Arduino
originally published on wordpress.com
I sometimes work on small D-I-Y electronic projects and have used PICAXE chips in the past when I’ve needed some microprocessor power. While PICAXE chips are very powerful and have a particularly nice BASIC based programming language; they are expensive, they are not open-source and, whilst they have a loyal following, do not have the large number of followers all over the world that a certain other microprocessor does.
As part of my studies, I started a unit on microprocessors and whilst I knew what an Arduino was, I’d never seen one. We were set a programming task on some atmega16 (writing a snake game which displayed in windows terminal over serial), and at the first tutorial my tutor strongly recommended buying an Arduino rather than shell out on the ~$140 STK500 we were using in class. I did this.
After playing with the Arduino for a while now I have to say I’m hooked. EVERYTHING is open-source including schematics for the boards, the bootloader for the chip, and all of the the software. There is also a great website with tutorials and a huge community forum. Get on board!
Shift Registers
One issue I’ve had with microprocessors is lack of digital output pins (for led displays and the like). Friends at uni used to tell me “use a shift register” (you know who you are) and I said “yes I know” but I never understood the concept and never bothered to try.
Until recently.
Some of the things I like about shift registers:
- From 3 Arduino digital output pins, you can have upwards of 8 digital outputs (you can chain the registers together for more than 8 outputs).
- High refresh rate.
- Direct LED driver registers are available (with built in resistors). One is called MAX7219.
- Versions to increase inputs as well!.
I bought a few 74HC595 shift registers on eBayand had a play.
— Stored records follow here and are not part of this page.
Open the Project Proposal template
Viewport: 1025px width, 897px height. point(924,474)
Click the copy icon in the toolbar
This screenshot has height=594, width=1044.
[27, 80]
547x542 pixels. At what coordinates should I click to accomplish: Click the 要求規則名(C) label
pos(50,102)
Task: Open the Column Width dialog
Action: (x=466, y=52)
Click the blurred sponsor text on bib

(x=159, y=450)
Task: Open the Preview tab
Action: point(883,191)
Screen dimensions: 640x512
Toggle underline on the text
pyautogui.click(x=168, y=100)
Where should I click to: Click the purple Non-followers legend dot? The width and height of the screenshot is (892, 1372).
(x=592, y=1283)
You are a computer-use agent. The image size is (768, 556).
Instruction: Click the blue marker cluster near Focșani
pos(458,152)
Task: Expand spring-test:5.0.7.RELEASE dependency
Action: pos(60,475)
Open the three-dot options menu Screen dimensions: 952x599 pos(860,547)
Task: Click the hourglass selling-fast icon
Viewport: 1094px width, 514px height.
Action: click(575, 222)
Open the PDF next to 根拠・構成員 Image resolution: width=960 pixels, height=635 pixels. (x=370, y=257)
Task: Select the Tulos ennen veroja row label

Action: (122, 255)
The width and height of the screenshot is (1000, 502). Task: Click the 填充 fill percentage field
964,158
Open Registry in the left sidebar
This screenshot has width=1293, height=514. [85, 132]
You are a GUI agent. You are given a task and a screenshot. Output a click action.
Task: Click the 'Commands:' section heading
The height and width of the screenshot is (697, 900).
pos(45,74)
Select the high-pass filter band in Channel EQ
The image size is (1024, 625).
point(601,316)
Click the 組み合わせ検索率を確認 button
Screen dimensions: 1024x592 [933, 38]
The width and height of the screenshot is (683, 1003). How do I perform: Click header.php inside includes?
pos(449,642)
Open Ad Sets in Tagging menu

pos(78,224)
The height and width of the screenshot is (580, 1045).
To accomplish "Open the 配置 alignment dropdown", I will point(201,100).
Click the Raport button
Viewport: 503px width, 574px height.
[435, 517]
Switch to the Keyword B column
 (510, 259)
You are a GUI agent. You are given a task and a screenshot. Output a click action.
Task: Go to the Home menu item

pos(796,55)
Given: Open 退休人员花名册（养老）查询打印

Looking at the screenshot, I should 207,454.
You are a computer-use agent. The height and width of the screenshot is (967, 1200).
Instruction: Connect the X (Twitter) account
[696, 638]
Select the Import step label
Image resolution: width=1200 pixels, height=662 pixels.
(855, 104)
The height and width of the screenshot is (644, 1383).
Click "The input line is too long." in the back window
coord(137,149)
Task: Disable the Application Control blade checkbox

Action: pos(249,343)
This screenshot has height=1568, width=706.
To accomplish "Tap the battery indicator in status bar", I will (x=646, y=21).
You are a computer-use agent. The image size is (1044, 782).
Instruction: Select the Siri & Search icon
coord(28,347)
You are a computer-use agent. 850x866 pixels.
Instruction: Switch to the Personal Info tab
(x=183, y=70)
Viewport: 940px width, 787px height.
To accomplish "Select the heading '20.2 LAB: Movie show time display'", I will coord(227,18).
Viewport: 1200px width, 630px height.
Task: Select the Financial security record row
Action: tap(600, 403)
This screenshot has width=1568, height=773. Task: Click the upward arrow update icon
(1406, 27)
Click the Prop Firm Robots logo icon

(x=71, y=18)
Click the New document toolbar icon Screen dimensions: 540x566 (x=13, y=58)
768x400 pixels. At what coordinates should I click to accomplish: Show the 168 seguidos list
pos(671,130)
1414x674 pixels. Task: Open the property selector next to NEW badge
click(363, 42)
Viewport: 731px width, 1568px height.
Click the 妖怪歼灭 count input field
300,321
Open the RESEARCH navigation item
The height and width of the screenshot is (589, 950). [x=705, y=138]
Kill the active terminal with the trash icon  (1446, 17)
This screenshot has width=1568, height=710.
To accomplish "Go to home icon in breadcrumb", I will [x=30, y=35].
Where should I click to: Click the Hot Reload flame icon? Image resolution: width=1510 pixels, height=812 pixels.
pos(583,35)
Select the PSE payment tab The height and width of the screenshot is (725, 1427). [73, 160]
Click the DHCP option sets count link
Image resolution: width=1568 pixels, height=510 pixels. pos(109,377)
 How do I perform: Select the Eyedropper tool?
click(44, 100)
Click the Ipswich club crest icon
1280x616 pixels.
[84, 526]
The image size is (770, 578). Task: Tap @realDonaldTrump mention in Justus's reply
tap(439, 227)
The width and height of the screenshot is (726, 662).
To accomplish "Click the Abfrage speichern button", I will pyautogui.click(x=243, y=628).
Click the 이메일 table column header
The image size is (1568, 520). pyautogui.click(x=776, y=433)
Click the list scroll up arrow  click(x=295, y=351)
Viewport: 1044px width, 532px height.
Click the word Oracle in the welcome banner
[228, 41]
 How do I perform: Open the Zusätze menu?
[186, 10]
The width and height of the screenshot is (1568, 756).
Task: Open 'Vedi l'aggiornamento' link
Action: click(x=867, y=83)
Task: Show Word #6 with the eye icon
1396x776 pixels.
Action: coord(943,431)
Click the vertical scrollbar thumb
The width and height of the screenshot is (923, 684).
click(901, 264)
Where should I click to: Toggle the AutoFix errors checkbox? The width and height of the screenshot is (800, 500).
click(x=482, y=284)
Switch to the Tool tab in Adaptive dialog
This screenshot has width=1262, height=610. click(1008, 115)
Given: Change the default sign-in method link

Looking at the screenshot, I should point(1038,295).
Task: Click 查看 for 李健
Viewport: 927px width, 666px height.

The "ShiftOut" Arduino tutorial I learned from can be found here
This is the circuit I built up to try it out:
This is the arduino sketch I used is below.
// Set Pins
int latchPin = 8;
int clockPin = 12;
int dataPin = 11;
// create variables
int ispeed;
int output;
boolean up;
void setup() {
// initialise pin states
pinMode(latchPin, OUTPUT);
pinMode(clockPin, OUTPUT);
pinMode(dataPin, OUTPUT);
}
void loop() {
// initialise variable states
up = true;
output = 1;
ispeed = 40;
// scanner style led scrolling
for (int j = 0; j < 253; j++){
// count from 0 to 255 and display the number
// on the LEDs
// take the latchPin low so
// the LEDs don't change while you're sending in bits:
digitalWrite(latchPin, LOW);
// shift out the bits:
shiftOut(dataPin, clockPin, MSBFIRST, output);
//take the latch pin high so the LEDs will light up:
digitalWrite(latchPin, HIGH);
// pause before next value:
if (up){output = output << 1;}
else {output = output >> 1;}
if ((output == 0b10000000) || (output == 0b00000001)){up = !up;}
delay(ispeed);
}
// refresh rate example
for (int j = 0; j < 200; j++){
// count from 0 to 255 and display the number
// on the LEDs
output = 1;
for (int i = 0; i < 8; i++) {
// take the latchPin low so
// the LEDs don't change while you're sending in bits:
digitalWrite(latchPin, LOW);
// shift out the bits:
shiftOut(dataPin, clockPin, MSBFIRST, output);
//take the latch pin high so the LEDs will light up:
digitalWrite(latchPin, HIGH);
// pause before next value:
output = output << 1;
delay(ispeed);
}
if(ispeed > 1){ispeed = ispeed-1;}
}
// binary counter
ispeed = 250;
for (output = 0; output < 256; output++){
// take the latchPin low so
// the LEDs don't change while you're sending in bits:
digitalWrite(latchPin, LOW);
// shift out the bits:
shiftOut(dataPin, clockPin, MSBFIRST, output);
//take the latch pin high so the LEDs will light up:
digitalWrite(latchPin, HIGH);
// pause before next value:
delay(ispeed);
}
}
This is how it works:
I made this to try to illustrate what is going on:
Anyway, my friend at uni was right. Shift registers ARE the way to go if you need a large number of digital outputs. Go and have a look!